De Faunabescherming gaat in hoger beroep tegen de uitspraak, omdat volgens deskundigen niet duidelijk is wat het leereffect voor de wolf zou zijn van een pijnprikkel. De beroepsprocedure is kostbaar, sluit je nu aan bij de Faunabescherming en steun ons! 🐺 https://t.co/fnw1oYkFwp
— De Faunabescherming (@faunabeschermin) January 24, 2024
Lobo na ‘corda bamba’ na Europa
A decisão do tribunal surge numa altura em que a proteção legal do lobo na União Europeia está no centro de um aceso debate. A recuperação da espécie no continente tem resultado na perceção de um aumento do número de ataques a animais de gado.
No final de dezembro passado, a Comissão Europeia avançou com uma proposta para reduzir o estatuto de proteção do lobo na região, de ‘Estritamente Protegido’ para ‘Protegido’, de forma a conferir maior “flexibilidade” a ações de gestão das populações desse predador.
Ursula von der Leyen, presidente do executivo comunitário, afirmou que “a recuperação do lobo é uma boa notícia para a biodiversidade na Europa. Mas a concentração de alcateias de lobos em algumas regiões europeias tornou-se um perigo real, especialmente para o gado”.
A campanha para aliviar a proteção do lobo na Europa terá começado, segundo alguns observadores, quanto o pónei de von der Leyen foi morto por um desses predadores, em 2022, na sua propriedade na Alemanha.
Em entrevista à ‘Green Savers’ em setembro, Francisco Petrucci-Fonseca, presidente do Grupo Lobo e uma das maiores autoridades científicas sobre este predador, afirmava que “isto é também uma questão política”, sugerindo que “se o pónei da presidente da Comissão [Europeia] não tivesse sido morto por lobos, não estaríamos a falar sobre este assunto”.

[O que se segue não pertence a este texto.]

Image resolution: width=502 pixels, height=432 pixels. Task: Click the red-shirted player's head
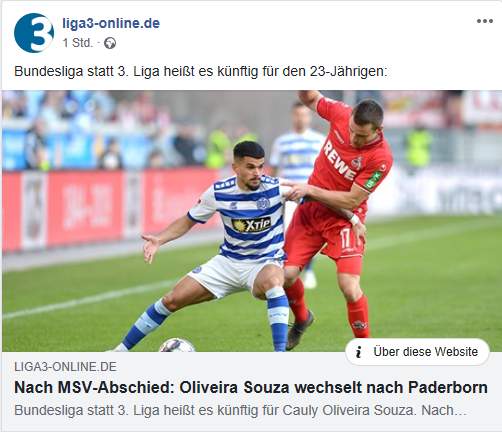click(x=367, y=121)
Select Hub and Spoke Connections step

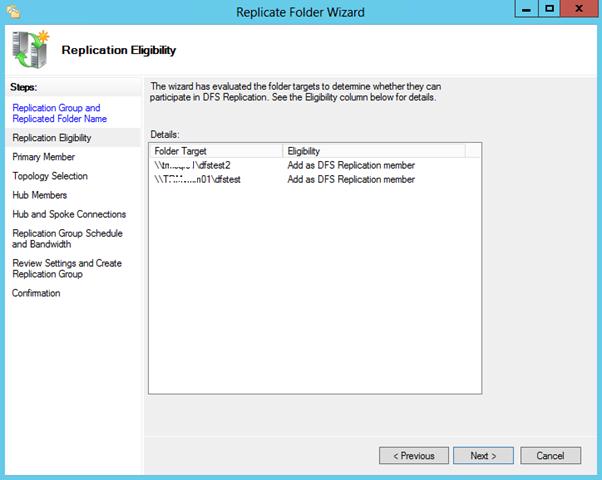pos(69,214)
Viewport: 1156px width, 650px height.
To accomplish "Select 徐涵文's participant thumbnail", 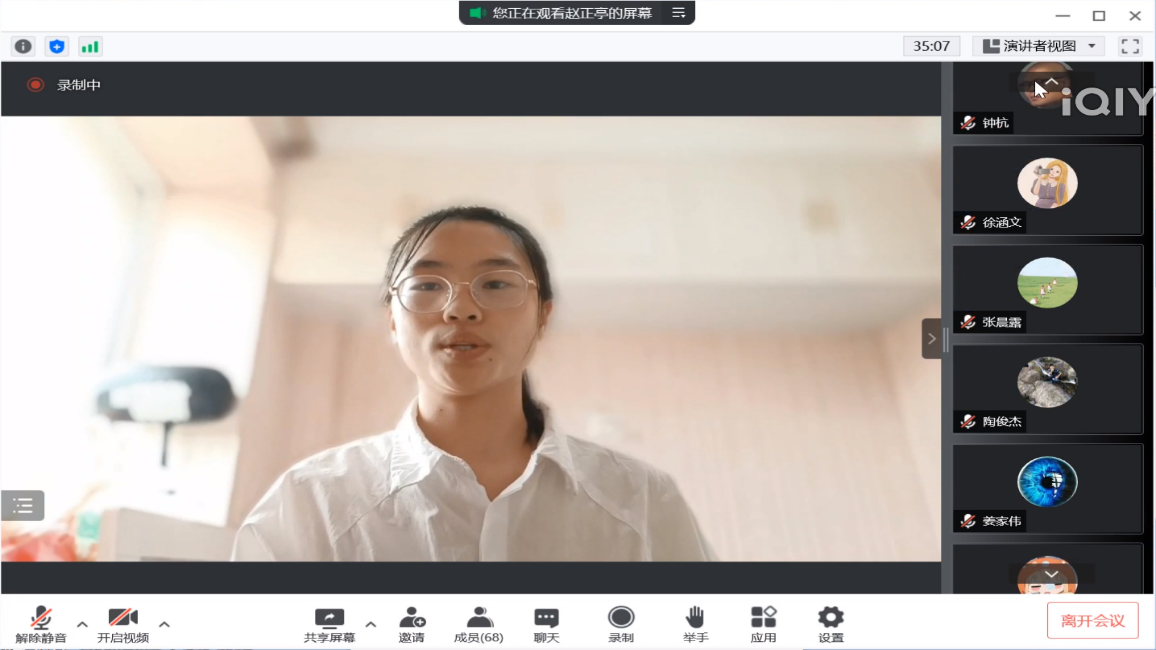I will click(1047, 190).
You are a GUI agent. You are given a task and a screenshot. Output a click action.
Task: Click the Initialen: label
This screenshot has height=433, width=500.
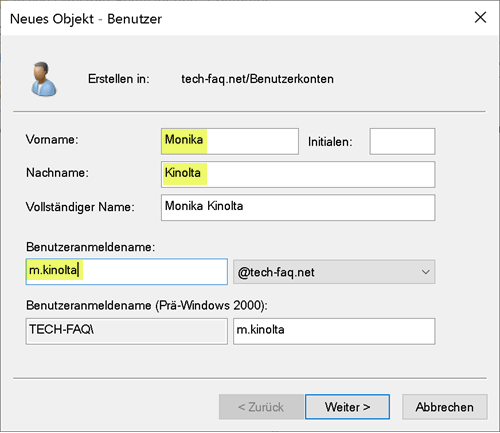(x=330, y=142)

O debate em torno do lobo é fraturante, evidenciam claras divergências mesmo no seio da União Europeia. Em fevereiro de 2023, Portugal e outros 11 Estados-membros enviaram uma carta à CE na qual apelavam à manutenção da proteção do lobo, apontando que “seria um erro enfraquecer a proteção legal do lobo”, uma espécie que, por exemplo, atua como “barreira natural” contra várias doenças e como controlo natural de populações de animais selvagens.